DRIESSEN: We did. It was our plan to go to Kaustinen, which is this little town kind of central, western Finland. And it's known for a fiddling tradition. And I had some friends there, so we already were planning to go there. And about a day and a half after we arrived to Finland, the borders closed. And so we decided to kind of wait it out as long as we could. And we stayed there for two months, and then finally decided it was - things weren't really changing, so it was probably time to go home.

GARCIA-NAVARRO: Yeah, but it did yield a number of songs, including "Kouon Frouva." Let's listen.

(SOUNDBITE OF CASEY DRIESSEN'S "KOUON FROUVA (FEAT. ESKO JARVELA)")

GARCIA-NAVARRO: Well, let me ask you this. I mean, your instrument - it lends itself to this, doesn't it? That - you know, it's portable, and also, there are string instruments all over the world.

DRIESSEN: Yeah. I'm lucky that I play something that I can put on my back, for sure. And it also is a very versatile, you know, instrument. It's very vocal-like. There's a lot of different sounds that you can get out of it. And I've even found more sounds since I've been out there traveling around with people. I think it is a - it's a good instrument to be able to take around on this. And I just feel fortunate that that's the one that I happen to play.

GARCIA-NAVARRO: I mean, obviously, what you did has a specific resonance at this time when we have all been homebound and, you know, the travel we've been doing is traveling on YouTube and just, you know, over Zoom.
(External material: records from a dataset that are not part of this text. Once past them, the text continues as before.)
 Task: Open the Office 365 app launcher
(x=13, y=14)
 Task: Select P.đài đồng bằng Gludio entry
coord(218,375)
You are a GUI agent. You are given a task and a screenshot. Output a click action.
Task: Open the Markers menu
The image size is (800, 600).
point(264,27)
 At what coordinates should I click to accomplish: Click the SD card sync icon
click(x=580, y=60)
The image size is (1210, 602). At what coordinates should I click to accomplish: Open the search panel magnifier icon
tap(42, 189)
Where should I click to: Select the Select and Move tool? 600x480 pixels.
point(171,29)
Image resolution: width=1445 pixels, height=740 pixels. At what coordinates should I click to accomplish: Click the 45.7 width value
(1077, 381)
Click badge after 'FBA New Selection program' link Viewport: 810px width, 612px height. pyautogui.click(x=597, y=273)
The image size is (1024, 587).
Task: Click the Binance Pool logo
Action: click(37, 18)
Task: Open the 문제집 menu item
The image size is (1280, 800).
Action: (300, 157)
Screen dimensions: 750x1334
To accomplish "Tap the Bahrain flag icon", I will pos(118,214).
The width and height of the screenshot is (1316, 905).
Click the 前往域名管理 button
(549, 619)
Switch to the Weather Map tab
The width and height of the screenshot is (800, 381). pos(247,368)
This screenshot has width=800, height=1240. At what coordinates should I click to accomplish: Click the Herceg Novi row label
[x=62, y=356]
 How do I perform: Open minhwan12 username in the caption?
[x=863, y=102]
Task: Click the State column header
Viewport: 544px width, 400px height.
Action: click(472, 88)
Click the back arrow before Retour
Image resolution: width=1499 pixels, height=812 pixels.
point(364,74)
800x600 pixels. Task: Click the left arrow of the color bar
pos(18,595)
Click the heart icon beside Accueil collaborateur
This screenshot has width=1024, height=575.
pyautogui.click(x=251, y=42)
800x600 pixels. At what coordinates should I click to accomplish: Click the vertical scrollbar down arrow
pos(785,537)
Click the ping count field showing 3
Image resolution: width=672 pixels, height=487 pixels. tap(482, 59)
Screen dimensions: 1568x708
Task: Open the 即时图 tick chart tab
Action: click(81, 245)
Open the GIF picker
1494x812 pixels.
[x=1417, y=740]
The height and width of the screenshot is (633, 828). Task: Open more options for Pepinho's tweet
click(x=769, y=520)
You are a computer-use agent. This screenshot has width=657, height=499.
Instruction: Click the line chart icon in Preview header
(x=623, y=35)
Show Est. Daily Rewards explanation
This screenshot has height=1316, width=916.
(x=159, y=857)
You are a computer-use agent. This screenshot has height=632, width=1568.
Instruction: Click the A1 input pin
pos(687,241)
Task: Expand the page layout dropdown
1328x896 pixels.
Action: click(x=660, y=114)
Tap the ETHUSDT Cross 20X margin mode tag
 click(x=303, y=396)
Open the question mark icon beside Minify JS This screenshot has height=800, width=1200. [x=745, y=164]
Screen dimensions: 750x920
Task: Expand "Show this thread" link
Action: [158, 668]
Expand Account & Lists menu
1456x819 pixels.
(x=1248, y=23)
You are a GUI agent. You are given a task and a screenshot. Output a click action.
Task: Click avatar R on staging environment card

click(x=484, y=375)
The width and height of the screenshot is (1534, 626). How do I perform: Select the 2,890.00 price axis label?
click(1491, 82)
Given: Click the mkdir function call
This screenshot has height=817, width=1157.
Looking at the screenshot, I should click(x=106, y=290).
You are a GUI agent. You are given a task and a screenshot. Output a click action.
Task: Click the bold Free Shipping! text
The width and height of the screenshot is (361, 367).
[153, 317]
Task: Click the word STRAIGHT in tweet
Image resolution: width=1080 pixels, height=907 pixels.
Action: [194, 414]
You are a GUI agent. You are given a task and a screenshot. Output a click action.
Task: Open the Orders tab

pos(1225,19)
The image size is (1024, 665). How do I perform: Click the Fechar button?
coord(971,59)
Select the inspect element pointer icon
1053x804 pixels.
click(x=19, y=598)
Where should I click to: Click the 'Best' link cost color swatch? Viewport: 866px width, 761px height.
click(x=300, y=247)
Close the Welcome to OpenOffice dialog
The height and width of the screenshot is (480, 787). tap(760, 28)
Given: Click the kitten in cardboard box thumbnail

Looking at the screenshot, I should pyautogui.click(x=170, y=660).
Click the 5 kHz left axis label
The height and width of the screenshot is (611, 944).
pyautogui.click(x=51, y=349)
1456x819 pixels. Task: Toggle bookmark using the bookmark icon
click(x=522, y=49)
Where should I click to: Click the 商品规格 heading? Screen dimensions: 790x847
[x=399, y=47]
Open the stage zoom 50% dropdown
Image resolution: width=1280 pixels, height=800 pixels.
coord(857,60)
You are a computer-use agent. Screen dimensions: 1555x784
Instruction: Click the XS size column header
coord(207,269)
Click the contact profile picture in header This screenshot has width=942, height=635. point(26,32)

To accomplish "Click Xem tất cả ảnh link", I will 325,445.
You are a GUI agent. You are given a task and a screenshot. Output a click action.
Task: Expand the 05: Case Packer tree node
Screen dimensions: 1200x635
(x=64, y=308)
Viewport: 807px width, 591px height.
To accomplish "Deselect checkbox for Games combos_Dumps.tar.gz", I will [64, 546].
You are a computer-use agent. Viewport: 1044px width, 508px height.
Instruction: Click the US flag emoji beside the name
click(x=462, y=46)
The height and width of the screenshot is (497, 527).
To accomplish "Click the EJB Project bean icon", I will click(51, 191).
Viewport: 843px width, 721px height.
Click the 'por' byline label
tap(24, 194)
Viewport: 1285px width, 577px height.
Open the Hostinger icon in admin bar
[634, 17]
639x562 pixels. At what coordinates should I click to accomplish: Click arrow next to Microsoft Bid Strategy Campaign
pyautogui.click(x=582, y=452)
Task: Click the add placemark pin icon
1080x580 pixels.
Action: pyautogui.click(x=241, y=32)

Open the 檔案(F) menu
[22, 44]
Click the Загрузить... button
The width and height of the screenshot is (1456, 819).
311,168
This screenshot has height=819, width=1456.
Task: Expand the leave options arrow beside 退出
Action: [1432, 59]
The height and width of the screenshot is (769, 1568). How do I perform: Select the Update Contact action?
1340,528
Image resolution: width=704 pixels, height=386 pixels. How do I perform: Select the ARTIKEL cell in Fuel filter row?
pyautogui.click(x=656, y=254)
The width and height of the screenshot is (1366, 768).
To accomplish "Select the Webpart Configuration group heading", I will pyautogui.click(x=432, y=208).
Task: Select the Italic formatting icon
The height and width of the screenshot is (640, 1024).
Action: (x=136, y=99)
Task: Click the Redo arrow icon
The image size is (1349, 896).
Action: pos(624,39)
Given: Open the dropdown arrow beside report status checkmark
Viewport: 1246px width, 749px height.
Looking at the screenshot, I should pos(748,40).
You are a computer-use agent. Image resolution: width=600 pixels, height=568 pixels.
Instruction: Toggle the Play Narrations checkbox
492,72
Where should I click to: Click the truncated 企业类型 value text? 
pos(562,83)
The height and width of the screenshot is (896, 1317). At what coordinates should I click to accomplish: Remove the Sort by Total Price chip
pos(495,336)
You traveled to six countries over nine months with all these different collaborations. You're back in North Carolina now. I'm wondering what you have sort of kept from that experience, considering the last sort of year that we've been, you know, living under lockdown.

DRIESSEN: Yeah, you know, I've actually kept in touch with everybody that I collaborated with, you know? So kind of checking in on people - you know, these are friendships that I made along this route that we took. I suppose if anything, I'm ready to go and travel again and to collaborate again and to be face-to-face with people like I know so many other folks are ready for that as well.

GARCIA-NAVARRO: Casey Driessen - the album that came out of his travels is called "Otherlands:ONE."

Casey, thanks so much.

DRIESSEN: Thank you so much for having me. It's been a pleasure.